## zmudz one year ago For $$x$$, $$y$$, and $$z$$ positive real numbers, what is the maximum possible value for $$\sqrt{\frac{3x+4y}{6x+5y+4z}} + \sqrt{\frac{y+2z}{6x+5y+4z}} + \sqrt{\frac{2z+3x}{6x+5y+4z}}?$$

1. anonymous

do you know how to solve it

2. anonymous

Apparently you're dealing with multivariable Calculus, you have a function $$f: \mathbb{R}^3 \to \mathbb{R}$$ which is called a real valued multivariable function (real valued because it's codomain are the reals, multivariable because it takes more than one value as arguments). Similar as in real analysis to obtain a Maximum/Minimum you must figure out the critical points first.

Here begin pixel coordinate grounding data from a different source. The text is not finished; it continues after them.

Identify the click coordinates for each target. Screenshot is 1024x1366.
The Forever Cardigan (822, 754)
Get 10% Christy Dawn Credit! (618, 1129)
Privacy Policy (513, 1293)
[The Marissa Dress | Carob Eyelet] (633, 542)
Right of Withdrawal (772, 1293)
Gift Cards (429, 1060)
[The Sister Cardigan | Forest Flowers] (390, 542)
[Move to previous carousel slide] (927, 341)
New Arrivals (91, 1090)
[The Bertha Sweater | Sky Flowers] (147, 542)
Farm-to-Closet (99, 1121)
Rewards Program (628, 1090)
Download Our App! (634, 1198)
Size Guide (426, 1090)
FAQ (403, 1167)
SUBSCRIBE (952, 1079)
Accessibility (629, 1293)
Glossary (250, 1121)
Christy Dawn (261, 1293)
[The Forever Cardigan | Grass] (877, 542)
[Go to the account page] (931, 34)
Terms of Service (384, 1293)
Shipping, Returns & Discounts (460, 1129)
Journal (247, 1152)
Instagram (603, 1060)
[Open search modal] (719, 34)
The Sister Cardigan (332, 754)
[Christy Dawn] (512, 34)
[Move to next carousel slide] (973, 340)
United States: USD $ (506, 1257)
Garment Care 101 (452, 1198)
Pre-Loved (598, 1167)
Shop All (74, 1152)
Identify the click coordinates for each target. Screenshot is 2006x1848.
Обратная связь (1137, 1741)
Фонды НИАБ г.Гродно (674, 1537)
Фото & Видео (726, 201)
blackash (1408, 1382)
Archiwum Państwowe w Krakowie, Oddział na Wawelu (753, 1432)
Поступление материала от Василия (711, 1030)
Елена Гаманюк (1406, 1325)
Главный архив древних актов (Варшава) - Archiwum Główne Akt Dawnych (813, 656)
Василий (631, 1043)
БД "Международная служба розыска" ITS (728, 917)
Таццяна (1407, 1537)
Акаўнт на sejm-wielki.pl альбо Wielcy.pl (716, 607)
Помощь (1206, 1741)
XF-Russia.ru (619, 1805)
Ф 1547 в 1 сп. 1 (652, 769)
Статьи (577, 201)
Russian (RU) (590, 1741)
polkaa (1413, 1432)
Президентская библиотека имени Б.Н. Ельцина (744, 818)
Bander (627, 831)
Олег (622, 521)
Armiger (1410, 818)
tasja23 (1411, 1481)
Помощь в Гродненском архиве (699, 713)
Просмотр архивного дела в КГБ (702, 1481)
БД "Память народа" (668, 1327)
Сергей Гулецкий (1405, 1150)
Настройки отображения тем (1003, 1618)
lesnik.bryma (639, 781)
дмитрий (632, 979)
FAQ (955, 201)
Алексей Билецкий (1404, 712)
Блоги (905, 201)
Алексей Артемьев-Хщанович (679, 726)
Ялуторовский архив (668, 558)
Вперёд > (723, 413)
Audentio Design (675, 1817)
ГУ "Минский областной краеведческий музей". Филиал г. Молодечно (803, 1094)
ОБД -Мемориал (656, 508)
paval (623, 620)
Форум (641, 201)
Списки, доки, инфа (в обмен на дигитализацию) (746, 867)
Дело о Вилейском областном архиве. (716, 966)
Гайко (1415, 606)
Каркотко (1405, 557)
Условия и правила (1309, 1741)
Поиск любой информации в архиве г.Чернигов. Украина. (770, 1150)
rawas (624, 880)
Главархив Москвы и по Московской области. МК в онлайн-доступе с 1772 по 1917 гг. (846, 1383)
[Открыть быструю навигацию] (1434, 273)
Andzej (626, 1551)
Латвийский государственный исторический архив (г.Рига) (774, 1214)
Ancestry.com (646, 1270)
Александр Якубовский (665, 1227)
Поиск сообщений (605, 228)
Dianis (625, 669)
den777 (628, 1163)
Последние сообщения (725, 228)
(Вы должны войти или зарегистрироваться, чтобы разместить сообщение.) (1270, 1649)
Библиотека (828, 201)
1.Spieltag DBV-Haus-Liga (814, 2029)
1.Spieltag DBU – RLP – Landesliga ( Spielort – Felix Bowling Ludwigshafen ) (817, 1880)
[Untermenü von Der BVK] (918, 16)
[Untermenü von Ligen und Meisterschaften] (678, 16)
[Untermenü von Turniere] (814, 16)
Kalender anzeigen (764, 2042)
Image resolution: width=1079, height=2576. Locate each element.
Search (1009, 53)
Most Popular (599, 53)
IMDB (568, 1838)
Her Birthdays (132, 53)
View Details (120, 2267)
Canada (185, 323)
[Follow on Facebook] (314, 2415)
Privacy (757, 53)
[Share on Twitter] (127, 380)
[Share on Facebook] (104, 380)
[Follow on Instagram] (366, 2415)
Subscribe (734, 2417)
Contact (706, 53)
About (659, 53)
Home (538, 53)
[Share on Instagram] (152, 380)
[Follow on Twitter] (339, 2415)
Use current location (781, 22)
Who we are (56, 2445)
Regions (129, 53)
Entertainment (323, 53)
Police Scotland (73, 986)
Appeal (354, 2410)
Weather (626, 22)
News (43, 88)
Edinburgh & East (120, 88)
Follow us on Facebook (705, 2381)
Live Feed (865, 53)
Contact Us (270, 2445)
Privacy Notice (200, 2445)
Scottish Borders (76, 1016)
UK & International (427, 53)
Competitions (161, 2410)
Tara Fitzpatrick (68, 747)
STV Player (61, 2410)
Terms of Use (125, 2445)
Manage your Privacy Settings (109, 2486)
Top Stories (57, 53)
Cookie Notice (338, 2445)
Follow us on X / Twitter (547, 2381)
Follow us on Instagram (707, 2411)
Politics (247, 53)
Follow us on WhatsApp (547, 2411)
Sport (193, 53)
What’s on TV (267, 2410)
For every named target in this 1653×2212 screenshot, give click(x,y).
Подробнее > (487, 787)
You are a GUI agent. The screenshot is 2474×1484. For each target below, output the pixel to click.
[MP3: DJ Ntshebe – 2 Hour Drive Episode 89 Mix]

In real Analysis this is done by checking for which $$x \in \mathbb{R}$$ the equation $$f(x)=0$$ is satisfied. In your case you do something very similar, just that the derivative isn't as straight forward anymore. You want to check for the Gradient of f to be annihilated, that is $$\nabla f(x)=0 \in \mathbb{R}^3$$. So take all the partial derivatives of $f$ (with respect to x,y,z) and put them into your vector and evaluated the equation above. This will give you the critical points, in order to be sure that it is a maximum you need to do again something very similar than in real analysis, rather than checking for the sign of $$f''(x)$$ you need to discuss the Hessian Matrix of $$f$$ which is the symmetric Matrix (because your function is $$C^2$$ semi smooth) with entries evaluated at the critical points. If said Matrix is positive definite, you have a (local) minimum, if it is positive definite you have a (local) maximum. Make sure that you check for the definitions of all the words above that I have said in order to solve your problem, that is: - Gradient of a function - Hessian Matrix of a function - Definiteness of a Matrix

3. zmudz

This is for a precalc class though :/

4. ChillOut

I can't see any way to solve this withotu calculus;

5. beginnersmind

All of these are based on inequalities. Review your inequalities between harmonic, geometric, arithmetic and quadratic means, and whethever generalization you covered in class.